In Korfu wird Kommissar Hahn schwerpunktmäßig die Unterstützung eines hochwertigen und nachhaltigen Tourismus auf den Ionischen Inseln ansprechen. Insbesondere soll aufgezeigt werden, inwiefern Umweltprojekte für diese Region und darüber hinaus von entscheidender Bedeutung sind. Experten von der Direktion Umwelt der Europäischen Kommission werden Kommissar Hahn begleiten und gemeinsam mit ihm die Gespräche mit Unternehmens- und lokalen politischen Vertretern führen, darunter mit dem Gouverneur der Ionischen Inseln, Herrn Spyridon Spyrou. Gegenstand der Gespräche wird die Frage sein, wie die Abfallbehandlung und die Versorgung mit sauberem Wasser die Tourismusbranche der Inseln fördern können.

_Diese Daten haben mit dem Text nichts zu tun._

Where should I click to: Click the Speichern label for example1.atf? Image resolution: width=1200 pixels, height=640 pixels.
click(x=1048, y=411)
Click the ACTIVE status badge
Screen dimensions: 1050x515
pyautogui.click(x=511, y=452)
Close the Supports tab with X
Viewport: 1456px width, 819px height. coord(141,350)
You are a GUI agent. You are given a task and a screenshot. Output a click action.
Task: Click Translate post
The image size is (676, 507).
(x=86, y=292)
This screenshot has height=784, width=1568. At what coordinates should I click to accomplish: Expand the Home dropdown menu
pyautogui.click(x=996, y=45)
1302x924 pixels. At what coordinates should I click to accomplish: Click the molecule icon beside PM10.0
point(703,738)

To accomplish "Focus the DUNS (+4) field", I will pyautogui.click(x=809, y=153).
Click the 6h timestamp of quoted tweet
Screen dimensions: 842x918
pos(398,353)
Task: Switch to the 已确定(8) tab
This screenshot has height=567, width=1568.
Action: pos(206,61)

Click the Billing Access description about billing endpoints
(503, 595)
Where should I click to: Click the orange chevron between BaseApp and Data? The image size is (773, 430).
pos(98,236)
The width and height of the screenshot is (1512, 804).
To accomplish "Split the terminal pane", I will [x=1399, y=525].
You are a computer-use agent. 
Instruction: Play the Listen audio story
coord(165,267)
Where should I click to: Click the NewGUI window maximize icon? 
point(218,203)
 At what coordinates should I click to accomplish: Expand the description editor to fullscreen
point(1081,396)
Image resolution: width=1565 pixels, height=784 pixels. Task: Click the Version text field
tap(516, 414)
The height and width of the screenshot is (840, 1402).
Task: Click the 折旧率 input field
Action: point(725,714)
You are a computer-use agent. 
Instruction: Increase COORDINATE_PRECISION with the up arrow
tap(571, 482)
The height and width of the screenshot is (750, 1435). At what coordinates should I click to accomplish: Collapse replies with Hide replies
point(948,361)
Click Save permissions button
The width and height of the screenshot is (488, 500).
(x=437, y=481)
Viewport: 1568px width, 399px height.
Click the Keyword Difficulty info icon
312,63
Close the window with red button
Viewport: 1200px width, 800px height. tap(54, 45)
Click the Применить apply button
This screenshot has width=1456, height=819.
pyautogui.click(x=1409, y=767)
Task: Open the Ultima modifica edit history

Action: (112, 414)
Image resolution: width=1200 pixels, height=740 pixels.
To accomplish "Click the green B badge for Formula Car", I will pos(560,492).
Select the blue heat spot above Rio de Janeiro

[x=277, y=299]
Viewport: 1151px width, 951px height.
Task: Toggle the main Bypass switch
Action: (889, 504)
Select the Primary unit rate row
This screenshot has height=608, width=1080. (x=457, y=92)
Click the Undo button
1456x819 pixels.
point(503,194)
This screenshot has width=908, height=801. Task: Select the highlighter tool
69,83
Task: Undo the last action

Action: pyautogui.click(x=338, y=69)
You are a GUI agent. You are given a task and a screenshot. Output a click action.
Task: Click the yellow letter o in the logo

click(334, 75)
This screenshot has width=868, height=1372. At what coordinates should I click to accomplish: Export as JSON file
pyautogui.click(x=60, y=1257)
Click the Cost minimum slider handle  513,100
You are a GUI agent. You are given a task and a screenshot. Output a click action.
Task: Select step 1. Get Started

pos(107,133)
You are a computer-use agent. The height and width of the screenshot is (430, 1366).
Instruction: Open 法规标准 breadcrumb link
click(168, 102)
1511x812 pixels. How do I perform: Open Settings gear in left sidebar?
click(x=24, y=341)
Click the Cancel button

Im Vorfeld seines Besuchs sagte Kommissar Hahn: „Es ist offensichtlich, dass durch das Angehen dieser Probleme eine positive Entwicklung in Gang gesetzt wird, von der nicht nur die Menschen vor Ort, sondern auch die Besucher der Regionen Griechenlands sowie Investoren profitieren werden. Dem Europäischen Fonds für regionale Entwicklung kommt bei der Bereitstellung von sauberem Wasser und bei der Beseitigung des Abfallbehandlungsproblems eine eindeutige Rolle zu. Durch eine mangelhafte Abfallbehandlung können die schönsten Gegenden Europas verschandelt und Touristen abgeschreckt werden. Der zukünftige Wohlstand dieser Inseln hängt in hohem Maße davon ab, ob dieses Problem ein für alle Mal behoben wird.“

Er fügte hinzu: „Meiner Ansicht nach kann der Europäische Fonds für regionale Entwicklung den sich in Griechenland abzeichnenden Aufschwung vorantreiben. Die Herausforderung besteht allerdings darin, die Gelder den richtigen Stellen zukommen zu lassen, damit das Wachstum und Reformen gefördert werden können. Entscheidend ist, dass die Investitionen dorthin gelangen, wo sie den größten Nutzen im Hinblick auf das Wohlergehen der Menschen und die Schaffung von guten und langfristigen Arbeitsplätzen haben.“

In der Region Epirus wird der Schwerpunkt teilweise darauf liegen, welche Rolle der Europäische Fonds für regionale Entwicklung bei der Unterstützung des Gesundheitssektors spielen und wie dieser Sektor modernisiert und reformiert werden könnte. Kommissar Hahn wird sich mit Unternehmensvertretern und Interessenträgern sowie mit dem Gouverneur von Epirus, Alexandros Kachrimanis, treffen.